▸ Written request
Can you reproduce the material from its first line through the line holding "rezervační systém – přihlášení (547, 2412)", inclusive, with "Program" swapped for "Repertoár" and nothing else changed?

──────── Records to process

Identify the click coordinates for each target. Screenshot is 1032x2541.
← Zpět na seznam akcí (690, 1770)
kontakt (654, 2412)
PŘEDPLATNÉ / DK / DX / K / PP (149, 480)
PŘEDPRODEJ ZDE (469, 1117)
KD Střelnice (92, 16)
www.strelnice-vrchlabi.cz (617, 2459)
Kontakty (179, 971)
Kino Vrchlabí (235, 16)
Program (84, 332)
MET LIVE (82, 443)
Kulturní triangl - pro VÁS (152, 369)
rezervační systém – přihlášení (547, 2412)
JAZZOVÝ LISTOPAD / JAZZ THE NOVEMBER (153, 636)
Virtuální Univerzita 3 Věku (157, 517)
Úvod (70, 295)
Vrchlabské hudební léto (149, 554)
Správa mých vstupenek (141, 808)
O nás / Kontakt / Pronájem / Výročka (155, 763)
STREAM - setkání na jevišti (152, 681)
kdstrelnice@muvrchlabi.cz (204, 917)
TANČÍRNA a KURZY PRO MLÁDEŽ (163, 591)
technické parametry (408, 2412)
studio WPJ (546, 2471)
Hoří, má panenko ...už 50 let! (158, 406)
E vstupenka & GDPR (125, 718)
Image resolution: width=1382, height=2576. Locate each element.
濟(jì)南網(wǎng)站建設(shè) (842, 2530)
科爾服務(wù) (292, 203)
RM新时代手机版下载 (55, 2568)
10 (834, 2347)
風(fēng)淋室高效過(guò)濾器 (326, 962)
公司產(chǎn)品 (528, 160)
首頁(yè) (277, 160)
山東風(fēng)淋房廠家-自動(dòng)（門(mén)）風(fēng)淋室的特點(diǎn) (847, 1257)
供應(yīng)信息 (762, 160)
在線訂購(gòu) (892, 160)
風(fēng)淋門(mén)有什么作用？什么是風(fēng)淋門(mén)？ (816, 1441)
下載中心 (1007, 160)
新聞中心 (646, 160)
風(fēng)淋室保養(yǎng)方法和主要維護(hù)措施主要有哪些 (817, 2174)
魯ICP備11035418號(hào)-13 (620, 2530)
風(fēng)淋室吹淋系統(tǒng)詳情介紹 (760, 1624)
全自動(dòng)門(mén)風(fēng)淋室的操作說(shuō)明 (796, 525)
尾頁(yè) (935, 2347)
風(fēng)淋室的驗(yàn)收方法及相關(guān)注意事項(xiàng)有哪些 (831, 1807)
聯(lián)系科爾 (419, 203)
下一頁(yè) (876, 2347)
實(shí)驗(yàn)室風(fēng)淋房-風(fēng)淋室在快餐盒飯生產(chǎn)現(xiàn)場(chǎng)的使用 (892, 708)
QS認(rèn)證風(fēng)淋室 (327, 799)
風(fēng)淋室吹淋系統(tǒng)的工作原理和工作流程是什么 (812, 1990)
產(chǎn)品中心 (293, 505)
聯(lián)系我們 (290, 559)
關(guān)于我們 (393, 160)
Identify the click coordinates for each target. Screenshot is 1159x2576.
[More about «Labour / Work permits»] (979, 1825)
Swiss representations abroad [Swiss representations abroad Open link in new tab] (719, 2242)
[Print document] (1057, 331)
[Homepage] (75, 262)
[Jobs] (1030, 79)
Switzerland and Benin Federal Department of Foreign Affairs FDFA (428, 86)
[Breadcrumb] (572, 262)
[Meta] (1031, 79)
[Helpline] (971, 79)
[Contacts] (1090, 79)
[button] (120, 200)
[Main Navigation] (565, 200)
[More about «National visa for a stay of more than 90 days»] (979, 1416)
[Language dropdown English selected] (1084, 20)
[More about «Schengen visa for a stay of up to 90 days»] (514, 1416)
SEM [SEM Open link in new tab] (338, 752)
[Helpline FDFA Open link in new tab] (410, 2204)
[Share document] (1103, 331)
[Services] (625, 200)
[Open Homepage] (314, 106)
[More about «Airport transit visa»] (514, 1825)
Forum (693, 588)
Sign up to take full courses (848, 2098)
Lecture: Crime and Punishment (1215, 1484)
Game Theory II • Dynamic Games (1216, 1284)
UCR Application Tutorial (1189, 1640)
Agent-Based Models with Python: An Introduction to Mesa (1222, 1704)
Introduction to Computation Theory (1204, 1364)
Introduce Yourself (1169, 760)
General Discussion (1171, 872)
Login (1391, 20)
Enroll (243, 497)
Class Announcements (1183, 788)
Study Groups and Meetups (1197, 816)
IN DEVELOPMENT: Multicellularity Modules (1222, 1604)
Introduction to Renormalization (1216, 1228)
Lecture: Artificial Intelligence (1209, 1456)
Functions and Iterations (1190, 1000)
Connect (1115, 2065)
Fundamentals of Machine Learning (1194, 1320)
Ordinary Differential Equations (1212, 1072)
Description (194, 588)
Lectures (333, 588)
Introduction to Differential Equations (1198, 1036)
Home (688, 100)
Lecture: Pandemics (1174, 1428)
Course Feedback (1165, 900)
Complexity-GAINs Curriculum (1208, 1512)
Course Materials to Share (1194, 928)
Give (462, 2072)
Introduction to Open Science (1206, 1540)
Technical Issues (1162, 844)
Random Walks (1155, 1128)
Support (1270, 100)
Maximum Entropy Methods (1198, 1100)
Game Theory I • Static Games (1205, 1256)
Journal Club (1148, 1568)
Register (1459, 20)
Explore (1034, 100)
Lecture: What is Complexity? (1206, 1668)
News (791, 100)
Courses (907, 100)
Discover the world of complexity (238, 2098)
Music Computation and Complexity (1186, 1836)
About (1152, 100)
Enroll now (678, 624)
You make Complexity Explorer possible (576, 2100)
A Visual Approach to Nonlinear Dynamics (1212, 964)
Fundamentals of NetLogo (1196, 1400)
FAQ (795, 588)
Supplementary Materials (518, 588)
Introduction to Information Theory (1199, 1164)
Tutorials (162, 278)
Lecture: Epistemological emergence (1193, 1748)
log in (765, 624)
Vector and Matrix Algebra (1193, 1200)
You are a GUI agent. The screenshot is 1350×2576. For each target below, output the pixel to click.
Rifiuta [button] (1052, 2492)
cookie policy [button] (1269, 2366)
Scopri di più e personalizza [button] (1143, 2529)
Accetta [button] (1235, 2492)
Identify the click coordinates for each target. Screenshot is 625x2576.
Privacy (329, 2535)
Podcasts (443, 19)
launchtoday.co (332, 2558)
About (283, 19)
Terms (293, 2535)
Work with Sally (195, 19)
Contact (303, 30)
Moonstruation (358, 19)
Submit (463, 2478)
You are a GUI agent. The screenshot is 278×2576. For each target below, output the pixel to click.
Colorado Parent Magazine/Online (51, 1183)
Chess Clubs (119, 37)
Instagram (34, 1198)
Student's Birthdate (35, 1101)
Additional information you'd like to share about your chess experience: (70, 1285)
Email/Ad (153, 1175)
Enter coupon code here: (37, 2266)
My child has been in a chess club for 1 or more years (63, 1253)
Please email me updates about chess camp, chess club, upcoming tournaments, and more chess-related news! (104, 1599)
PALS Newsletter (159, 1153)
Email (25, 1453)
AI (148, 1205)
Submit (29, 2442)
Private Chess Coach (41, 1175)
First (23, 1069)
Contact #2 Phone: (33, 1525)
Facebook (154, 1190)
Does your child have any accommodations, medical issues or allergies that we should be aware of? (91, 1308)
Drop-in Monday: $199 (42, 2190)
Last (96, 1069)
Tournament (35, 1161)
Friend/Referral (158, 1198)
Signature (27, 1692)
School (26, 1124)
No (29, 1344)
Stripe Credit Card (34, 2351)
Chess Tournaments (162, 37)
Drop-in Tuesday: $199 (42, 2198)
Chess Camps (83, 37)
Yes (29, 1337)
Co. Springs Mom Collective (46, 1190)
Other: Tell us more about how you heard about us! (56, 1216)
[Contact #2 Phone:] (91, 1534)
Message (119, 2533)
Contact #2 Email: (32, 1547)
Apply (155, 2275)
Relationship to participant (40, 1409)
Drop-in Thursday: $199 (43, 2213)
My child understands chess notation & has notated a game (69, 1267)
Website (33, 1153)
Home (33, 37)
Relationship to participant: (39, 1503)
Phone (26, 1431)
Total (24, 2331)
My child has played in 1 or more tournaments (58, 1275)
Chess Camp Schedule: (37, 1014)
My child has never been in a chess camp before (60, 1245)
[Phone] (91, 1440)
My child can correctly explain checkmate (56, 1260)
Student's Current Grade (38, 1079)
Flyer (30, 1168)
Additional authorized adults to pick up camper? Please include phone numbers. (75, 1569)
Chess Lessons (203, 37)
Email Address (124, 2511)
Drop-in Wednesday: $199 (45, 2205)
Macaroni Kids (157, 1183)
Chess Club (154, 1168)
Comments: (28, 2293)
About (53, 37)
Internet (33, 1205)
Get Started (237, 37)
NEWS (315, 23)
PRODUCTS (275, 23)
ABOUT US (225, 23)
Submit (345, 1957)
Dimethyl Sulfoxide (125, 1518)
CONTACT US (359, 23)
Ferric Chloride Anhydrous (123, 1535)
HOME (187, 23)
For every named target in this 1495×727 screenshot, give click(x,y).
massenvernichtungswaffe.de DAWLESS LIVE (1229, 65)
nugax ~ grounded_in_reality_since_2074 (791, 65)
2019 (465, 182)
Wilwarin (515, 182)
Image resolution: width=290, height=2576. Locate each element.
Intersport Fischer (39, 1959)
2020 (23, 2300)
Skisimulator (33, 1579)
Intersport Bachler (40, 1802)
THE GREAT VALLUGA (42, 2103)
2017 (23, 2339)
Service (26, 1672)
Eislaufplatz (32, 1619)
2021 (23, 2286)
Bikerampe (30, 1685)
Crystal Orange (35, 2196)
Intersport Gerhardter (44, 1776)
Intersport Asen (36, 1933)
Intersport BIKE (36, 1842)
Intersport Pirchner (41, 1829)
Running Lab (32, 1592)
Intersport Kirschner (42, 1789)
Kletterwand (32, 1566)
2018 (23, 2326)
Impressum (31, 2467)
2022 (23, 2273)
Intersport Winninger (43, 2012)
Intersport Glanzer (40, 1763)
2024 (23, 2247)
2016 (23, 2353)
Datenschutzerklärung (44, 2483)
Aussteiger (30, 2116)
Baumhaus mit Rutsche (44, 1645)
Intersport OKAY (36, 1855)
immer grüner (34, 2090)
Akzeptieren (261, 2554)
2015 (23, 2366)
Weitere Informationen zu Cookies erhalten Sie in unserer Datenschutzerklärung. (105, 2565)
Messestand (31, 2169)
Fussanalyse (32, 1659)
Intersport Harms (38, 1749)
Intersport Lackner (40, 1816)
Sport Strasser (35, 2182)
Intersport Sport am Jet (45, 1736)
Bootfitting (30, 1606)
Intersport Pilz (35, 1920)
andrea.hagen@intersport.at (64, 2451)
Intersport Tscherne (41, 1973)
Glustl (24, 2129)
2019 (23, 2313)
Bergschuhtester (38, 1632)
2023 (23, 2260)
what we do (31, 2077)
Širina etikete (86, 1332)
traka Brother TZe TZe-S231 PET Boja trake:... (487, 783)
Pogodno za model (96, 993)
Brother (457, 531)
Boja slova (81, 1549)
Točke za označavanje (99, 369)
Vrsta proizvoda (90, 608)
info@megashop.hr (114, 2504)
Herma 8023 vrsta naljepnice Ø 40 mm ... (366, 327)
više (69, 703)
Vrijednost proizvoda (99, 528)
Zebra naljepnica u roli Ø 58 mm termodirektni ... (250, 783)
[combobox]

────────────────

▸ Complete answer
Identify the click coordinates for each target. Screenshot is 1032x2541.
← Zpět na seznam akcí (690, 1770)
kontakt (654, 2412)
PŘEDPLATNÉ / DK / DX / K / PP (149, 480)
PŘEDPRODEJ ZDE (469, 1117)
KD Střelnice (92, 16)
www.strelnice-vrchlabi.cz (617, 2459)
Kontakty (179, 971)
Kino Vrchlabí (235, 16)
Repertoár (84, 332)
MET LIVE (82, 443)
Kulturní triangl - pro VÁS (152, 369)
rezervační systém – přihlášení (547, 2412)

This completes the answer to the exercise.